Dossier du 28 septembre : Vers un document sur la saisine de la Cour de justice de la CEDEAO

Société

L’Association des victimes, parents et amis du 28 septembre 2009, (AVIPA) avec l’appui financier d’OSIWA, n’exclut pas de saisir les juridictions supranationales en vue de voir prospérer le dossier sur le massacre du 28 septembre à Conakry. C’est du moins la lecture que nous faisons de l’atelier de concertation sur la saisine de la Cour de justice de la CEDEAO, que la structure organise ces mercredi et jeudi 16 et 17 août 2017 dans un espace hôtelier de la place.

 

Même si cette première journée est consacrée à  la problématique  de l’accès à la justice en Guinée, l’Avipa ne cache pas que sa patience a des limites qu’elle a désormais  hâte de voir l’ouverture du procès du 28 septembre 2009.  C’est dans ce cadre qu’elle réunit depuis ce matin des cadres venus divers horizons, en vue de pencher sur la question.

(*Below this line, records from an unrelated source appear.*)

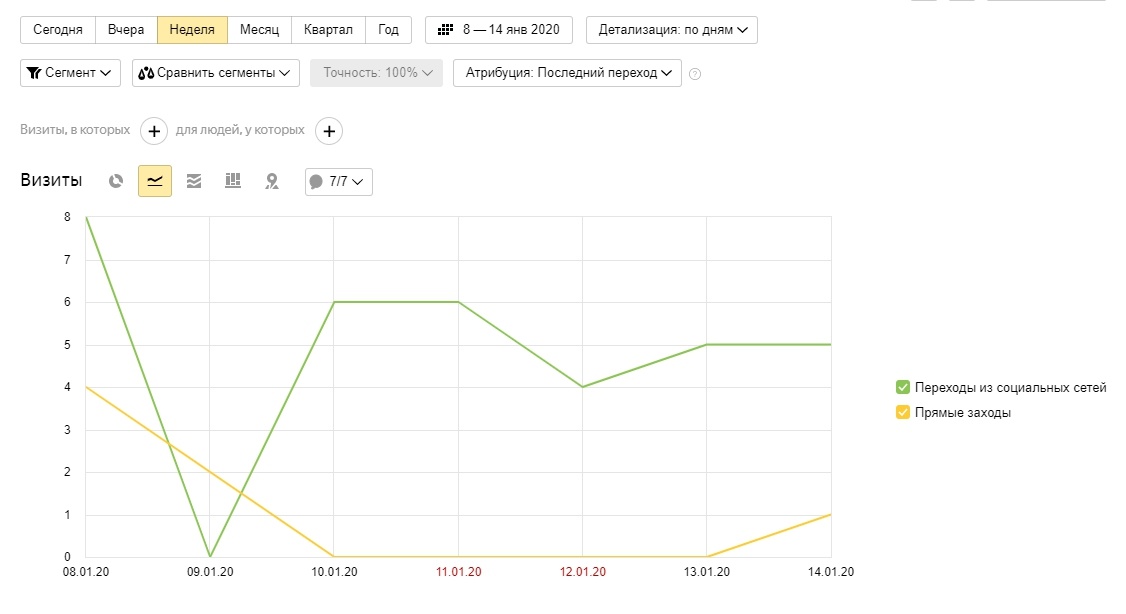Screen dimensions: 1126x614
Task: Open the 7/7 annotations dropdown
Action: point(338,182)
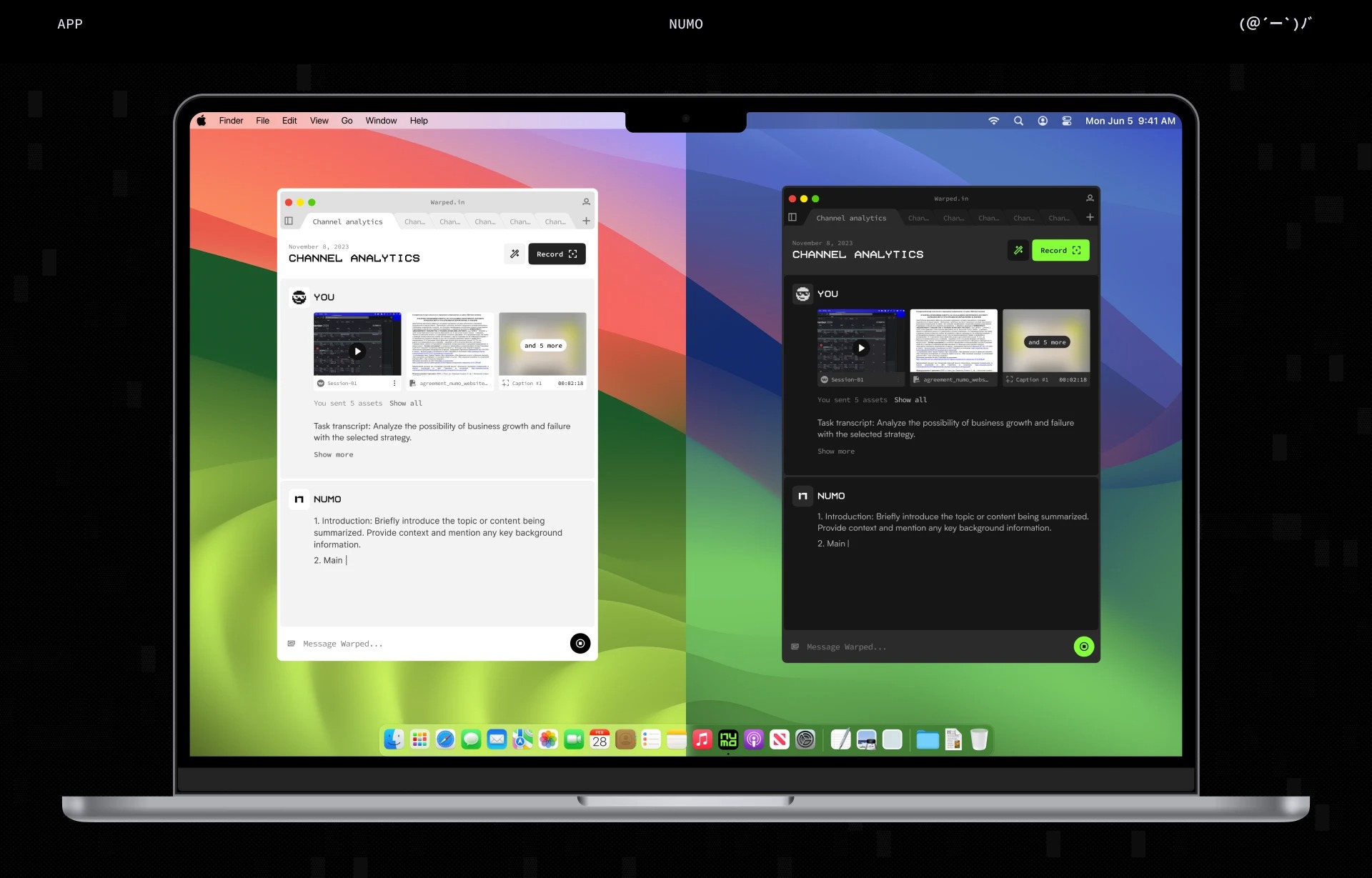Screen dimensions: 1372x878
Task: Open the View menu in the menu bar
Action: 319,121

A l’entame de son discours, la présidente de l’association indique que:  « nous victimes des évènements du 28 septembre 2009 avons hâte de voir la fin de l’enquête judiciaire et l’ouverture du procès que nous voulons équitables ». Et de préciser: « nous ne souhaiterons pas attendre encore plus d’année que d’autres victimes décèdent ou que tous les témoins à notre actif soient morts pour connaitre l’ouverture de ce procès. »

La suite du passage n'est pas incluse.